Sección del documento:

+ + + +

Alberto Martínez González, asturiano de 43 años, casado y padre de un hijo, era el jefe de la misión del Centro Nacional de Inteligencia (CNI) en Irak y posiblemente su principal experto en la zona. Comandante de Caballería del Ejército de Tierra, entró en los servicios secretos españoles en 1992. Llevaba tres años destinado en Irak, primero en Bagdad y después en Nayaf, una de las ciudades santas chiíes, donde realizaba labores de contrainteligencia para las tropas españolas desplazadas en el centro-sur del país.
El comandante Alberto Martínez, jefe del CNI en Irak, recomendó el lugar para la base española
El comandante Martínez fue quien sugirió al Gobierno la ubicación de Diwaniya para el contingente español en vez de Nasiriya, más al sur, donde se encuentran los carabinieri italianos, y que fue la primera opción estudiada. El militar estaba especialmente orgulloso de esa recomendación suya, pues Diwaniya, pese a lo ocurrido el sábado a los siete agentes del CNI en una carretera al sur de Bagdad, parece un lugar relativamente tranquilo comparado con el resto de Irak, cada vez más peligroso e inestable.
Martínez vivía en un pequeño dormitorio de dos camastros en las instalaciones de la antigua universidad, entre las ciudades de Nayaf y Kufa, ocupado ahora por la Brigada Plus Ultra, formada en Nayaf por un pequeño contingente de mandos españoles (el principal está en Diwaniya) y soldados de El Salvador y Honduras.
Alto, fuerte, de voz potente, el militar era una gran autoridad en Irak. Vestía ropas civiles y se había dejado bigote para camuflarse en el paisaje humano de Nayaf, el principal centro religioso del chiismo. Su dominio de la lengua árabe le permitió disponer de excelentes contactos para contrarrestar cualquier amenaza contra las tropas españolas.

+ + + +

Datos proporcionados:

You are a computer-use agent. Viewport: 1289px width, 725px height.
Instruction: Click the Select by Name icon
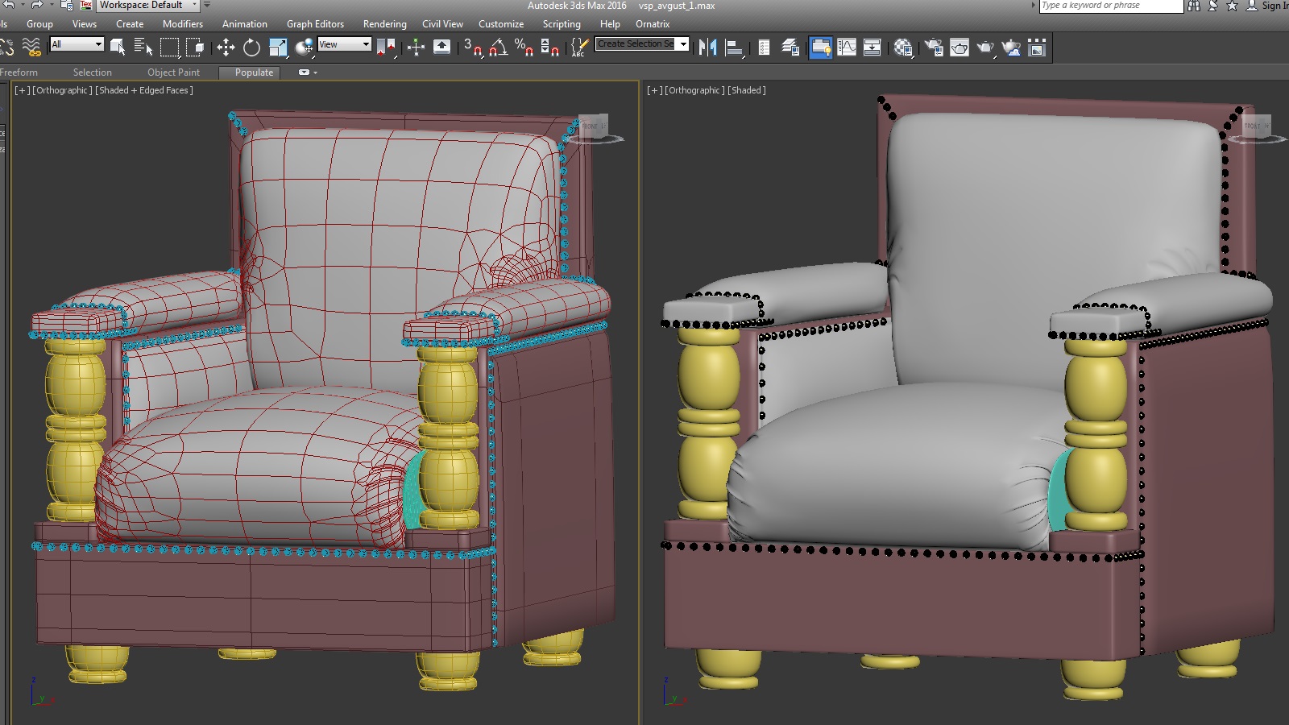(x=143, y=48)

+ + + +

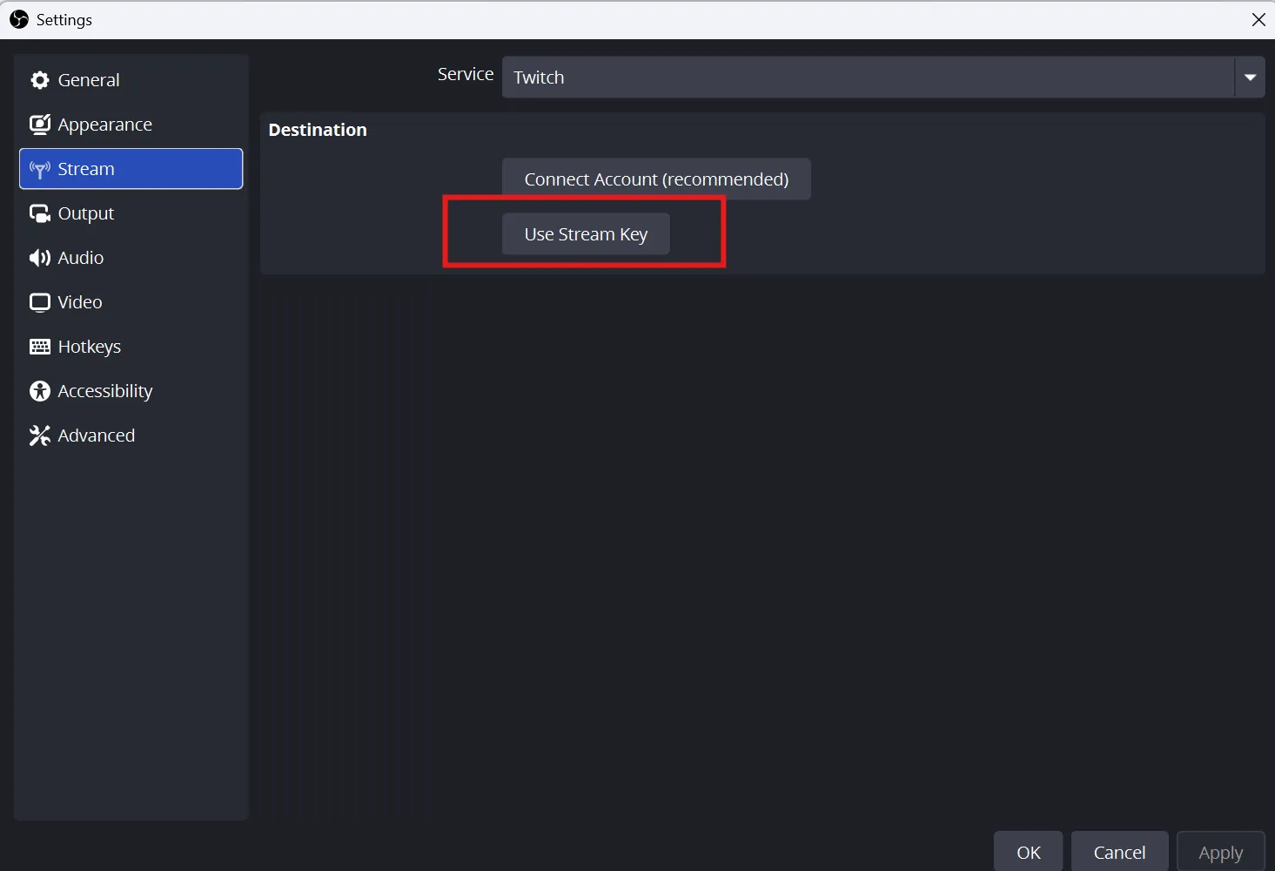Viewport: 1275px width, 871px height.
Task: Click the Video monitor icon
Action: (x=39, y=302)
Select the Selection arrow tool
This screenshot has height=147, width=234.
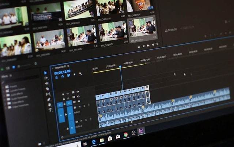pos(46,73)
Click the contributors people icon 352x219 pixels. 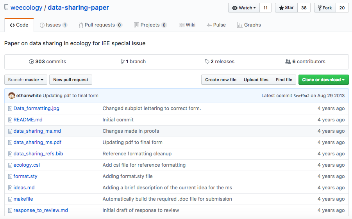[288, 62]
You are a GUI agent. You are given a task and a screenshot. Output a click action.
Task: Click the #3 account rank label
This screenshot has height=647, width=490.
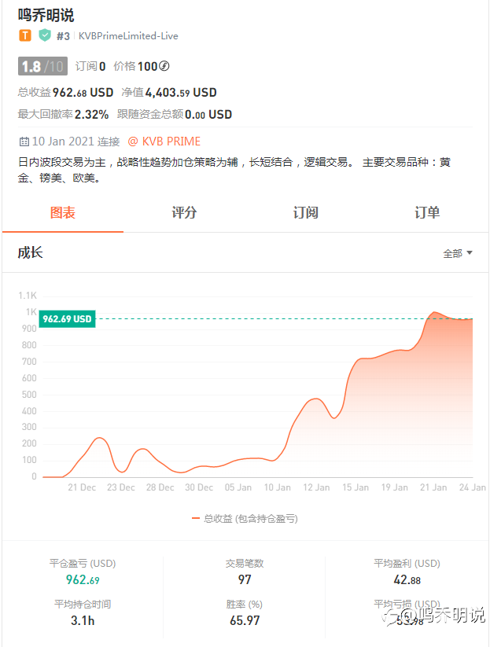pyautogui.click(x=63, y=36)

+ + + +

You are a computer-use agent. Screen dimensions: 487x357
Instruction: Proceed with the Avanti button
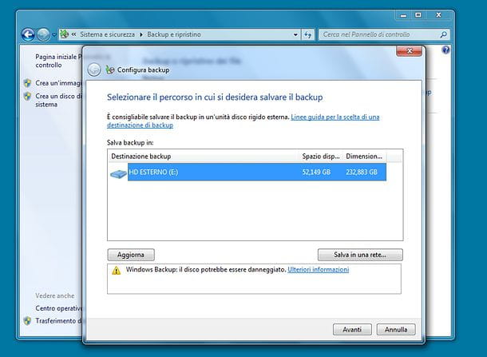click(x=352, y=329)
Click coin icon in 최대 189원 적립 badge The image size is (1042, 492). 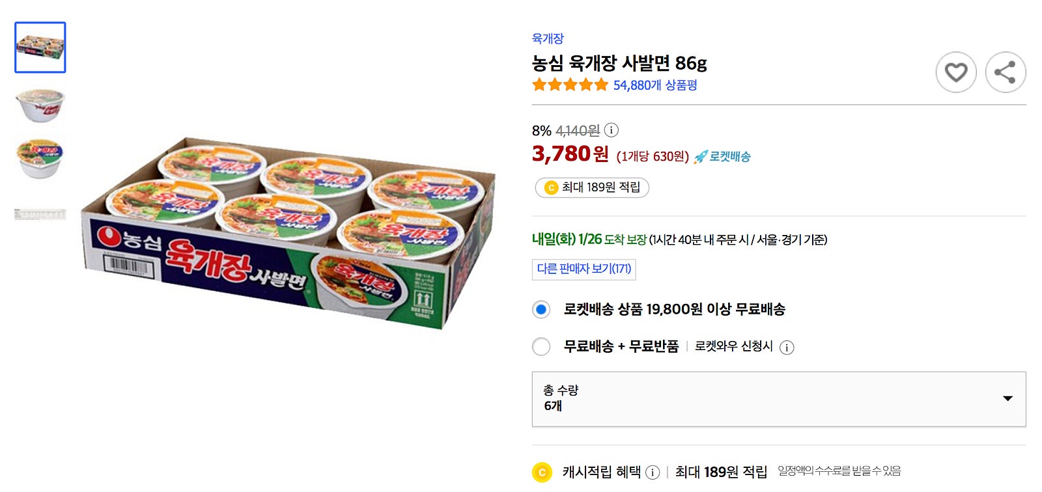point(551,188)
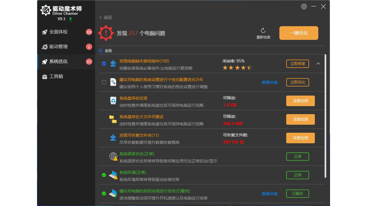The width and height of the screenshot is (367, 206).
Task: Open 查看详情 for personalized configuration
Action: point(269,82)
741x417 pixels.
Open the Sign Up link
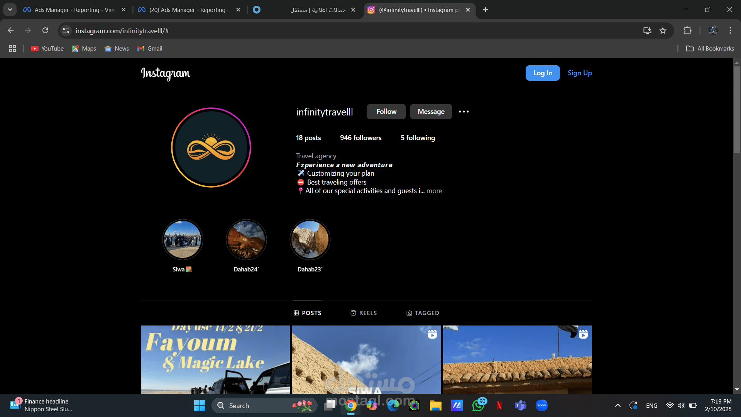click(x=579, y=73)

+ + + +

Instrucciones de trabajo:
**A)** Indica en qué año entró Alberto Martínez en los servicios secretos españoles, según la sección del documento.
**B)** Explica, con lo que dice la sección del documento, por qué el comandante Martínez estaba especialmente orgulloso de su recomendación sobre la base española.
No hace falta consultar las líneas para responder.

Resultados por tarea:
**A)** En 1992.

**B)** Había propuesto al Gobierno situar el contingente español en Diwaniya en lugar de Nasiriya. Diwaniya parece un lugar relativamente tranquilo comparado con el resto de Irak, cada vez más peligroso e inestable. Eso es así pese a lo ocurrido el sábado a los siete agentes del CNI en una carretera al sur de Bagdad.